Reddit and YouTube matter more than most teams realize. AI models don't just cite brand websites -- they cite discussions, reviews, and video content. Teams that monitored and influenced these channels saw meaningfully better AI visibility than teams focused only on their own site.
Prompt volume data is getting better. Early AI visibility tools could tell you whether you appeared for a prompt but not how many people were actually using that prompt. Better volume and difficulty scoring is now available, which means you can prioritize high-value prompts instead of optimizing for queries nobody's asking.
The gap between optimized and unoptimized brands is widening. Teams that started building AI visibility in 2024 have 12+ months of citation data, content, and optimization history. Starting from zero in 2026 is harder than it was -- but the upside is also larger, because most brands still haven't figured this out.
Building your stack for 2026
If you're starting fresh or auditing what you have, here's a practical framework:
For small teams on a tight budget: Start with one solid content optimization tool (Surfer SEO or Frase), add Google Search Console for technical basics, and pick one AI visibility tracker that fits your budget. The key is having some visibility into how you appear in AI search -- even basic data beats flying blind. Once you have data, use it to drive content decisions, not just to report on scores.
For growing teams: Add topical authority planning (Topical Map AI or MarketMuse) and upgrade your AI visibility tool to something that shows you competitor gaps, not just your own scores. Start tracking which specific pages are getting cited and why.
For enterprise teams: The priority is closing the loop between visibility data and content production. If your team can see gaps but can't act on them quickly, that's the bottleneck to fix. Look for platforms that combine gap analysis with content generation and traffic attribution -- so you can connect AI visibility improvements to actual business outcomes.

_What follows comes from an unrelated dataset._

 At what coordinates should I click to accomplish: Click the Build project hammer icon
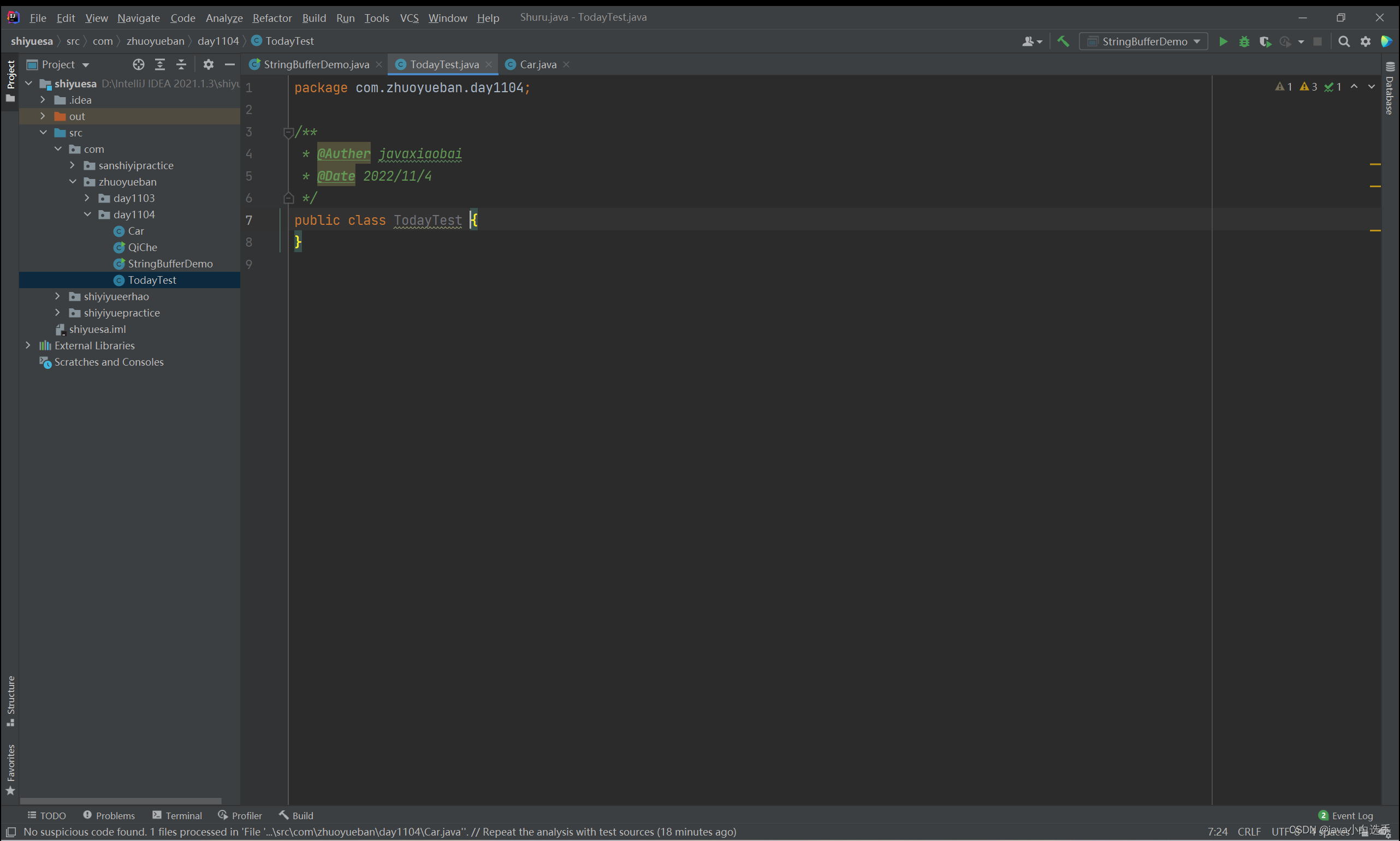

Whatever your budget, the principle is the same: monitoring is the starting point, not the destination. The teams that win in AI search are the ones that use visibility data to create better content, then track whether that content actually gets cited.
That loop -- find gaps, create content, track results -- is what separates the teams that grew their AI visibility in 2025 from the ones that just watched their dashboards.